Start by converting each equation to the slope-intercept form. This makes it easier to graph the lines and understand the relationship between them. In our system of equations, we begin by rewriting each in the form of \( y = mx + b \), where \( m \) is the slope and \( b \) is the y-intercept.
Using graphing:

• Graph each line on the same set of axes.
• Look for points where the lines intersect (if any).
• Determine the type of system (consistent, inconsistent, or dependent) based on the graph observations.

Graphing is especially useful for understanding systems of equations visually and getting insights into how the equations relate.

The slope-intercept form of a linear equation is \( y = mx + b \). This form is very useful in graphing because it easily shows you the slope and y-intercept of the line.
The slope, \( m \), tells you how steep the line is and the direction it goes. It represents the change in \( y \) for a one-unit increase in \( x \). The y-intercept, \( b \), is the point where the line crosses the y-axis.

• To convert an equation to slope-intercept form, solve for \( y \) in terms of \( x \).
• This form makes graphing straightforward by giving you two key pieces of information: slope \( m \) and y-intercept \( b \).

The first equation \( x - \frac{y}{2} = -4 \) converts to \( y = 2x + 8 \), revealing a slope of 2 and a y-intercept of 8.
The second equation \( 8x - 4y = -1 \) converts to \( y = 2x + \frac{1}{4} \), also showing a slope of 2 but a y-intercept of \( \frac{1}{4} \). The matching slopes indicate the lines are parallel.

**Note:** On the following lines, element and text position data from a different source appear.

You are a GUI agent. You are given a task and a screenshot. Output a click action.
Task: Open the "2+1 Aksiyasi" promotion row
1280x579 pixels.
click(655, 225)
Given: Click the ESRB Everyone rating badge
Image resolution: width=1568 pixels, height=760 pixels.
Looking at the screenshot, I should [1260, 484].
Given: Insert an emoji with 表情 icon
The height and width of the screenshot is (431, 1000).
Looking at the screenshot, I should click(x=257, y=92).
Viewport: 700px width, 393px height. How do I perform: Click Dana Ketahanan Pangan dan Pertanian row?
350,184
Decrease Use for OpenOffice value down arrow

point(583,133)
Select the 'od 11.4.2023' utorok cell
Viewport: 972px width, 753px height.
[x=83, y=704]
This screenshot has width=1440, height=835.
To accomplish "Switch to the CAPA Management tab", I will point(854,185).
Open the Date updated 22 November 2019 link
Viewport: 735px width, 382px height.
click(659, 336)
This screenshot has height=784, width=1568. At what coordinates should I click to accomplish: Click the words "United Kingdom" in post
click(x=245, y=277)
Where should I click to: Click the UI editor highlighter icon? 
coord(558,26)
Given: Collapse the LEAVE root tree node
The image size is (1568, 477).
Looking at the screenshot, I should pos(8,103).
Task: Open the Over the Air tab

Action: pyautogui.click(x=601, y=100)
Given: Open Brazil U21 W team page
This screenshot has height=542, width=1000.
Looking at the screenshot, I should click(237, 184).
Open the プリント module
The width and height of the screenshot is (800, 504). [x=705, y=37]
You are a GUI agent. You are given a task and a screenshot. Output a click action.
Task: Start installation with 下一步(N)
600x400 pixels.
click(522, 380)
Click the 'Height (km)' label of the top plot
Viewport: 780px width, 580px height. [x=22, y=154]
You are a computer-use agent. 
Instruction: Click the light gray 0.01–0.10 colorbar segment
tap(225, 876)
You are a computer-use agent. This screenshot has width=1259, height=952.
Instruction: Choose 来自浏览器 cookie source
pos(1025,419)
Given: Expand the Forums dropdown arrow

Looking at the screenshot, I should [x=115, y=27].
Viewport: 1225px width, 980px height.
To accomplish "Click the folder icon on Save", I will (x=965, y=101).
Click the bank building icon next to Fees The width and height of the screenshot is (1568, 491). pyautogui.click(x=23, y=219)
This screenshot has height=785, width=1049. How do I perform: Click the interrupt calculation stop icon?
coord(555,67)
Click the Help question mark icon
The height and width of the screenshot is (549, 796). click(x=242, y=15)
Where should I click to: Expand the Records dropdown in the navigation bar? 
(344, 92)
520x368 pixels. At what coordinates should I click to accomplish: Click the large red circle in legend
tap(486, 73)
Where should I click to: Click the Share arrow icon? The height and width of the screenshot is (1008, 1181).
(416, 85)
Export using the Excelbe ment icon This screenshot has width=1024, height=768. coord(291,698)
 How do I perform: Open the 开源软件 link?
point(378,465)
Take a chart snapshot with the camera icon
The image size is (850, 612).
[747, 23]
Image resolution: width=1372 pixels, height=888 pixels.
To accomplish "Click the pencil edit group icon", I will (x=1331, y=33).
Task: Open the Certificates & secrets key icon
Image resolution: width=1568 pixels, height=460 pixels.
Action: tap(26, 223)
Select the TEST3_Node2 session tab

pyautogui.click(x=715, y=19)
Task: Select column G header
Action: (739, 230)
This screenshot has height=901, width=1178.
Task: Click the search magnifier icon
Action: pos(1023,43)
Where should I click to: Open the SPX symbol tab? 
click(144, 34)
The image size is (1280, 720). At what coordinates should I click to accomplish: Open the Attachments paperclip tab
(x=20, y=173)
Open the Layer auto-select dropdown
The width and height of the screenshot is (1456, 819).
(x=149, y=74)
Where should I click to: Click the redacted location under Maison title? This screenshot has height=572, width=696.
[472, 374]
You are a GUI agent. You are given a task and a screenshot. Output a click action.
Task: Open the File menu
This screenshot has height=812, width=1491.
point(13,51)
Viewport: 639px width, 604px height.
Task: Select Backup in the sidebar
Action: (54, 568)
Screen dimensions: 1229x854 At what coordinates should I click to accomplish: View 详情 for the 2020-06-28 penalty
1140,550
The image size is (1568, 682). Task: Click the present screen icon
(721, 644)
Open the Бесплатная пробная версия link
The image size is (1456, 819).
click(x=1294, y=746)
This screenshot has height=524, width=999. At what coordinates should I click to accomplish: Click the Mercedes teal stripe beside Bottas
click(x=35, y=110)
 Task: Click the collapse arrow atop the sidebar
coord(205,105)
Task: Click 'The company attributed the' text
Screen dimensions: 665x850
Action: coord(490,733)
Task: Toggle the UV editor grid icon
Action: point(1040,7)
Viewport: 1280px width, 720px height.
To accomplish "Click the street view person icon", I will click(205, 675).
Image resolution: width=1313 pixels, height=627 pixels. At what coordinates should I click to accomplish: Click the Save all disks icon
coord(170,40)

Parallel lines are lines in the same plane that never intersect. They have the same slope but different y-intercepts. When graphing, if two lines have exactly the same slope, they are parallel.
In our system of equations:

• Both lines have a slope of 2.
• However, the y-intercepts differ: 8 for the first line and \( \frac{1}{4} \) for the second.

Because the slopes are equal and the y-intercepts are different, these lines are parallel. As they never meet, there is no solution to the system of equations. Parallel lines visually demonstrate that the equations cannot simultaneously be true for any point in the coordinate plane.

An inconsistent system of equations is one that has no solution. This occurs when the equations represent parallel lines, which means they will never intersect.

• Parallel lines with the same slope but different y-intercepts lead to inconsistency.
• An inconsistent system means there is no common point (or ordered pair) that satisfies both equations.

From our previous steps: the system \( y = 2x + 8 \) and \( y = 2x + \frac{1}{4} \) is inconsistent because the lines do not meet at any point.
When solving systems of equations, identifying parallel lines is key to recognizing inconsistency. No shared solution exists.